═════ Supplied passage ═════

I'll be starting with a completely unscientific and possibly offensive observation.
I had heard once that the percentage of the population that identifies as queer (and at the time it was "gay", but I think "queer" works better here) was ten percent. The last data I saw estimated it was closer to four percent, but I had ten in mind for a long time. However, among professional entertainers - especially dancers and figure skaters - that percentage seemed much higher, with maybe as many as fifty percent among the men. However yet again, that did not seem to be the case with the Russians, where there were many more straight men performing.
Other things I have read don't really indicate that Russian society is more accepting of homosexuality, so I didn't think that was the reason. It does seem possible that the Russian concept of masculinity is better at including artistic expression. Honestly, that doesn't require being that open-minded, because there is a lot of strength and athleticism involved in those pursuits.
My point in even mentioning this is that it seems likely that the demands of masculinity - at least in US culture - can discourage many boys from pursuing various artistic paths. There are probably many who could have been really great, and it would have been satisfying for them and edifying for the people who got to see them perform, but the possibilities get discarded, because it's for sissies.
This is where I write about Suzanne Pharr's Homophobia: A Weapon of Sexism.

═════

* Work to complete *
1. Do these statements agree with the passage on masculinity? (a) The last data the writer saw put the share at closer to four percent. (b) The writer believes Russian society is more accepting of homosexuality. (c) The writer names figure skaters among professional entertainers. Answer yes or no for each, and quote the words of the passage that decide it.
2. Revise a section of the passage on masculinity: begin at the words "Other things I" and stop after "Weapon of Sexism.", replacing "masculinity" with "manhood".
3. What percentages does the passage on masculinity mention? List each one once.
The data that comes after the passage on masculinity is separate material.

═════ Available data ═════

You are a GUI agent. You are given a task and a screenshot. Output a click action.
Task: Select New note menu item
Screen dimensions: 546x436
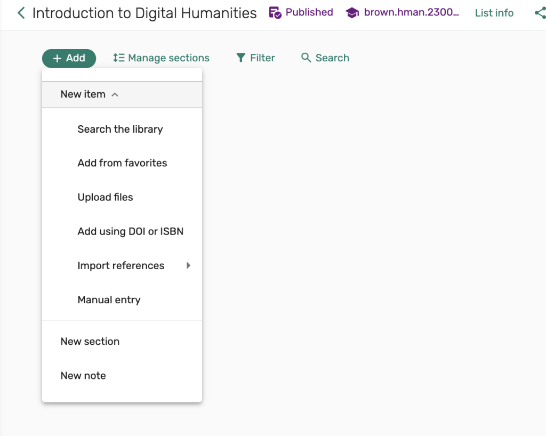coord(83,376)
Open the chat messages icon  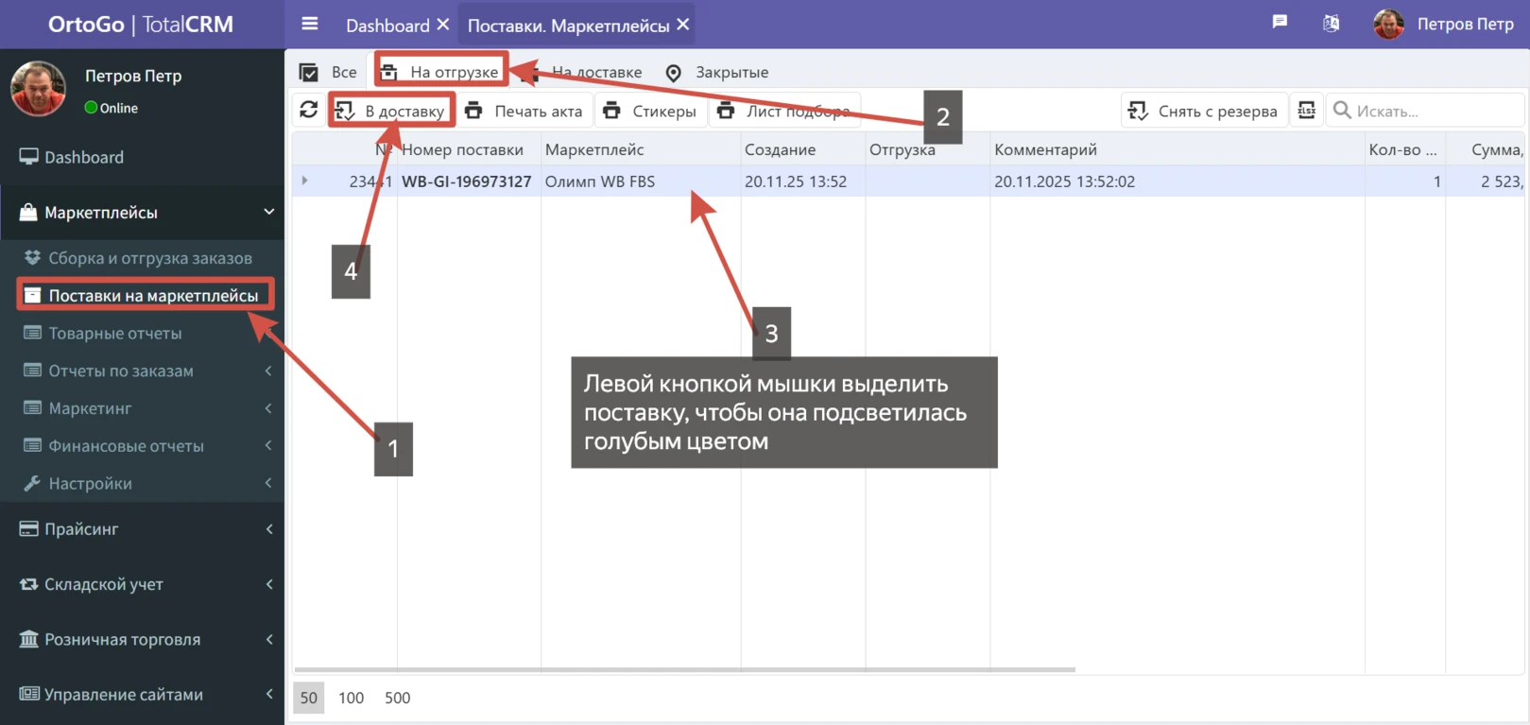point(1280,23)
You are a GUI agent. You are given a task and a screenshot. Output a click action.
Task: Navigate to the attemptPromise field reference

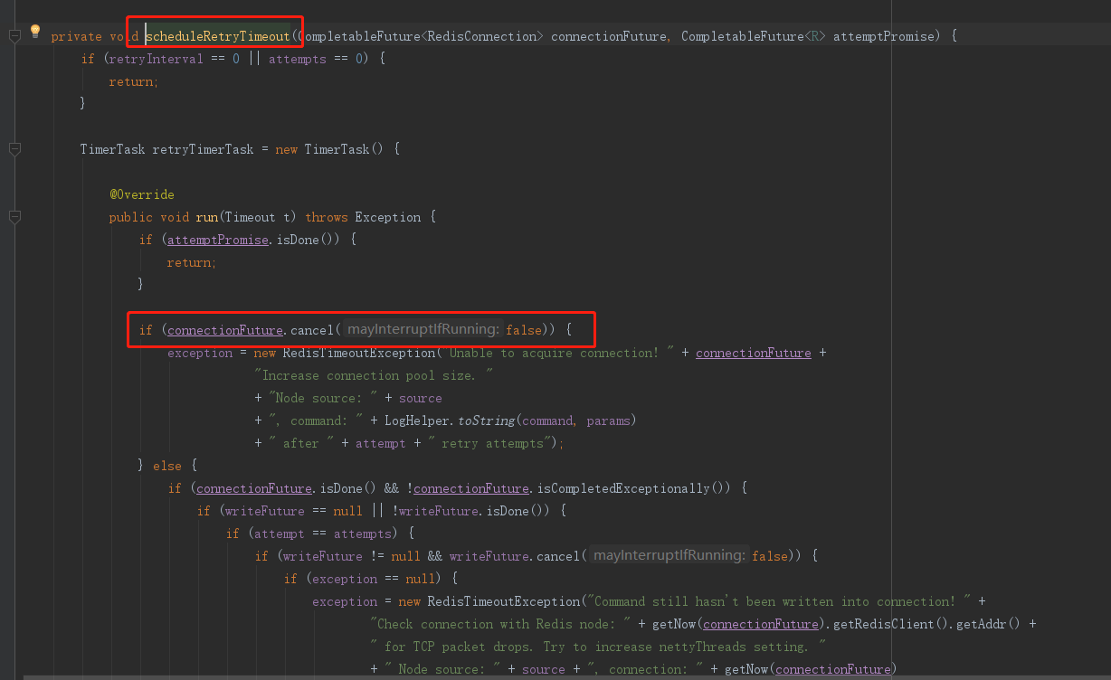click(x=217, y=239)
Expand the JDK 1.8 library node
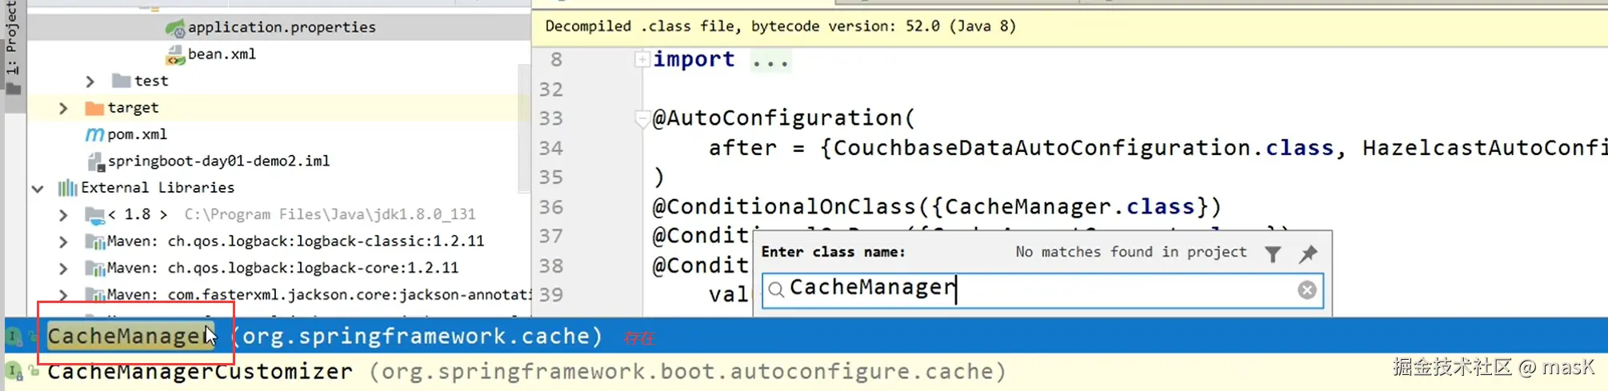This screenshot has width=1608, height=391. pos(63,214)
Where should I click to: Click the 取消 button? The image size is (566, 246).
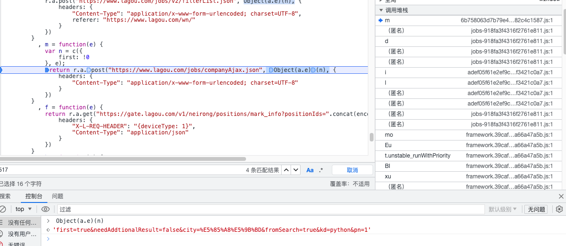click(352, 170)
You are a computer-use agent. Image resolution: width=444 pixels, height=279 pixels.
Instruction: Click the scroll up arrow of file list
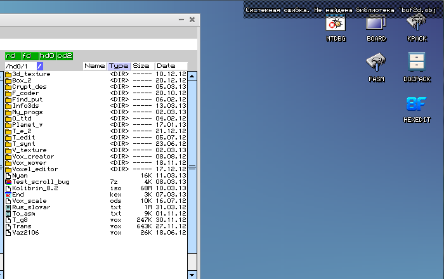click(192, 75)
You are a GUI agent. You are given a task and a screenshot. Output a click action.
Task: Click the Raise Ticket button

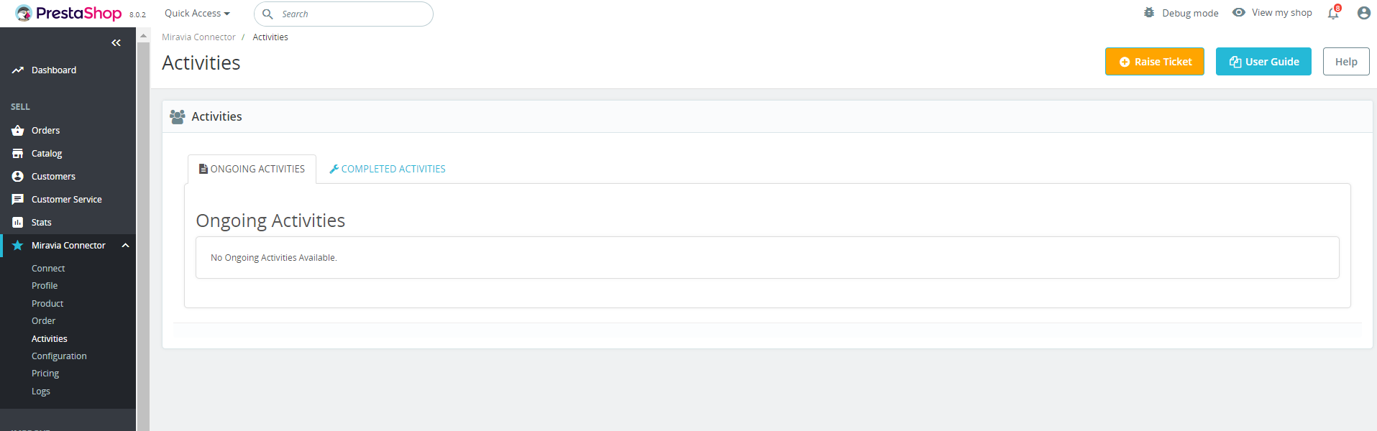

═════

* Activity answers *
1.
(a) Yes: "The last data I saw estimated it was closer to four percent"
(b) No: "Other things I have read don't really indicate that Russian society is more accepting of homosexuality"
(c) Yes: "especially dancers and figure skaters"

2.
Other things I have read don't really indicate that Russian society is more accepting of homosexuality, so I didn't think that was the reason. It does seem possible that the Russian concept of manhood is better at including artistic expression. Honestly, that doesn't require being that open-minded, because there is a lot of strength and athleticism involved in those pursuits.
My point in even mentioning this is that it seems likely that the demands of manhood - at least in US culture - can discourage many boys from pursuing various artistic paths. There are probably many who could have been really great, and it would have been satisfying for them and edifying for the people who got to see them perform, but the possibilities get discarded, because it's for sissies.
This is where I write about Suzanne Pharr's Homophobia: A Weapon of Sexism.

3.
ten percent
four percent
fifty percent